By Katie MacBride, Online Editor-in-Chief
Do you remember learning to swim? Did you ever have that scary feeling of taking your floaties off for the first time, or being filled with excitement when you finally swam across the pool by yourself?
For many young swimmers, they get to share these experiences with senior Marrissa Hempfer.
Last school year, Hempfer moved to the Outer Banks from Long Island, New York, where she used to teach private swim lessons to kids, aged anywhere from 3 months to 12 years. In an effort to continue this passion in a new town, Hempfer took a lifeguarding class at the Outer Banks Family YMCA in Nags Head and completed the required swim tests to teach lessons.
“One of my favorite things is when I do private lessons since it is one-on-one, and especially when I have it with the little ones,” Hempfer said.

Hempfer knows all the time she has put into the swim tests and classes has been worth it when she sees her hard work pay off.
“I have this 3-year-old named Conner Price that I’ve been teaching since I first started, and now he can swim freestyle better than a lot of teenagers in the pool,” Hempfer said with a smile. “It’s the most amazing thing to watch them get better.”
Not only does Hempfer lifeguard and teach swim lessons at the YMCA three days a week, but she is also a coach for the YMCA’s White swim team. Those kids range from 5 to 10 years old and are just learning how to do freestyle and other more complicated strokes like backstroke and breaststroke.

Hempfer takes pride in being a swim instructor and coach, but her relationship with the water dives much deeper.
Hempfer’s mother, Toni Ewell, swam competitively in high school and was part of Ocean Rescue her senior year of high school and for two years of college. Ewell’s history influenced Hempfer to get into swimming, but this is also where Hempfer’s passion for the water started to drift.
Her mother has battled breast cancer twice since Hempfer was in third grade. Ewell had a double mastectomy — when both breasts are surgically removed — after her first diagnosis, but the cancer still returned. This was a huge shock to Hempfer’s family, especially since her family had no history of breast cancer.
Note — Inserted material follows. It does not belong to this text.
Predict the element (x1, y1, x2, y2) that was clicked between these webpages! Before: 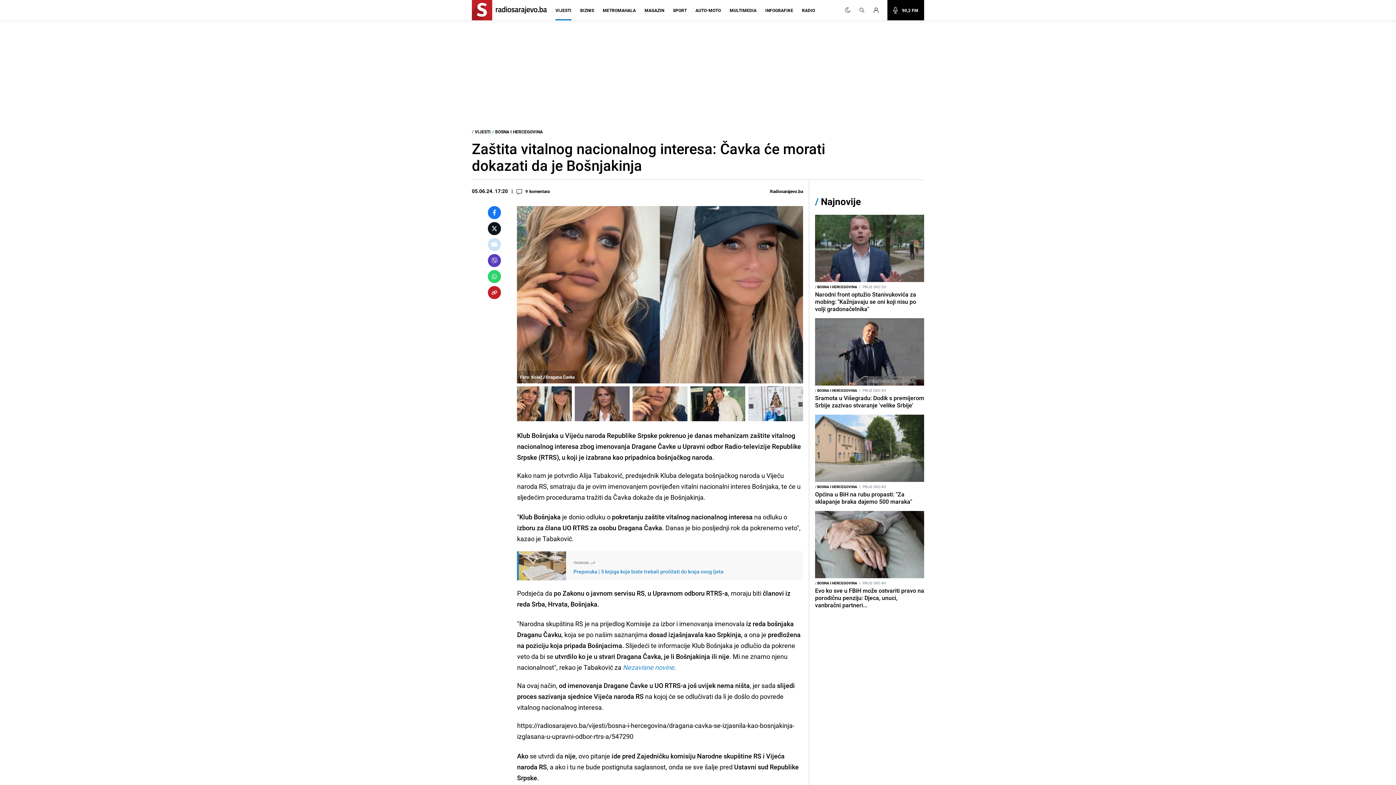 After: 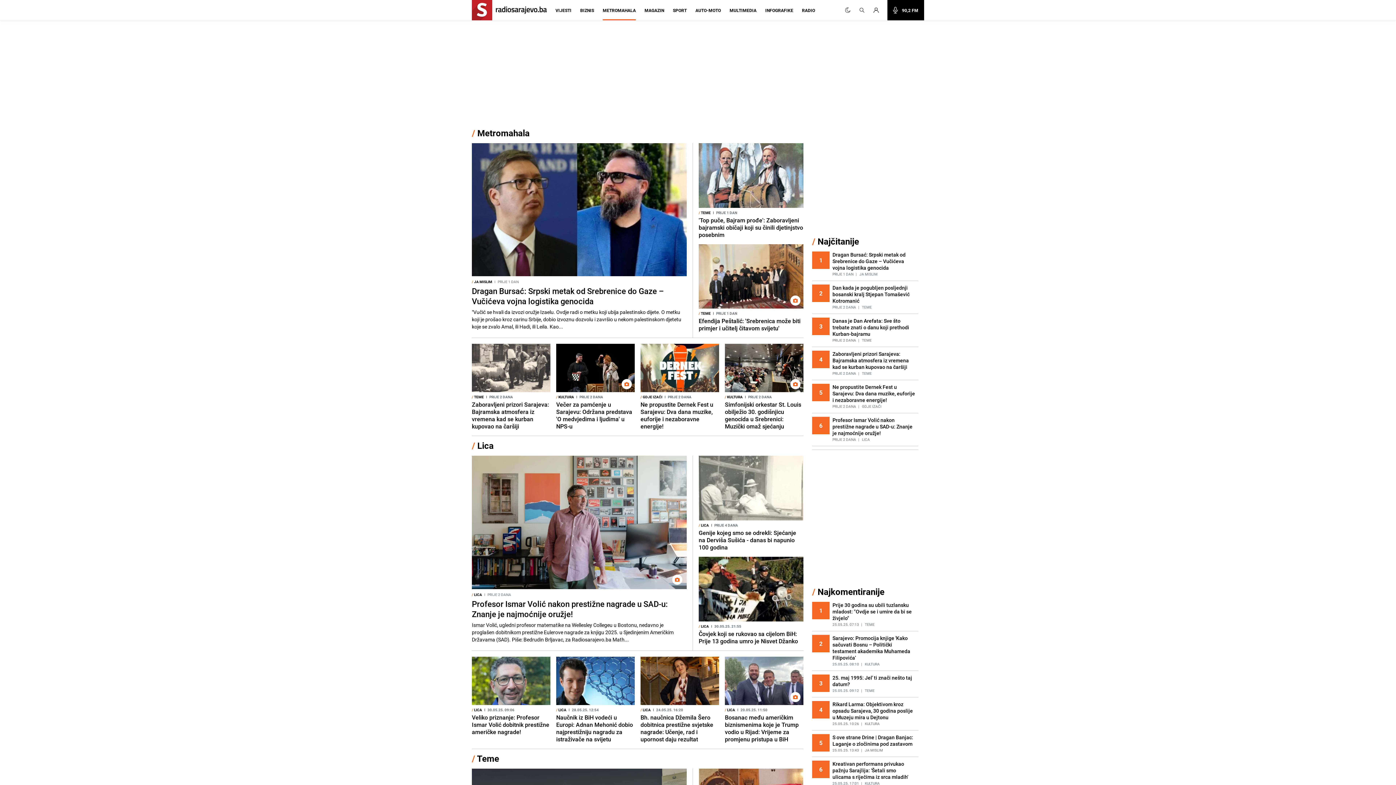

“When she got it again, we were told that she was never going to have kids again and hospice came in, saying she was going to die. And hearing that news in third grade, I was like, ‘What are you guys talking about?’ ” Hempfer explained. “But they did complete chemo. She was really sick and in the hospital a lot, but after everything she came out perfectly fine.”
After Ewell’s battle with cancer, she defied the odds again when she became pregnant and gave birth to Hempfer’s little brother, Michael, a year later.
“We call him our ‘chemo baby’ because he was never supposed to theoretically happen and was like a miracle,” Hempfer said. “He was the thing that pulled us all back together after everything.”
The ups and downs of Hempfer’s family life made her relationship with the water more complicated. At one point, Hempfer wanted to give up on swimming entirely, but Ewell’s history with the sport helped fuel Hempfer’s passion for the water, and Ewell pushed Hempfer to get involved with a job where she could swim.
“My mom always tells me to ‘Suck it up, buttercup’ whenever I would complain about going to work, but I am grateful that she continued to push me because now I have something I really love to do,” Hempfer said.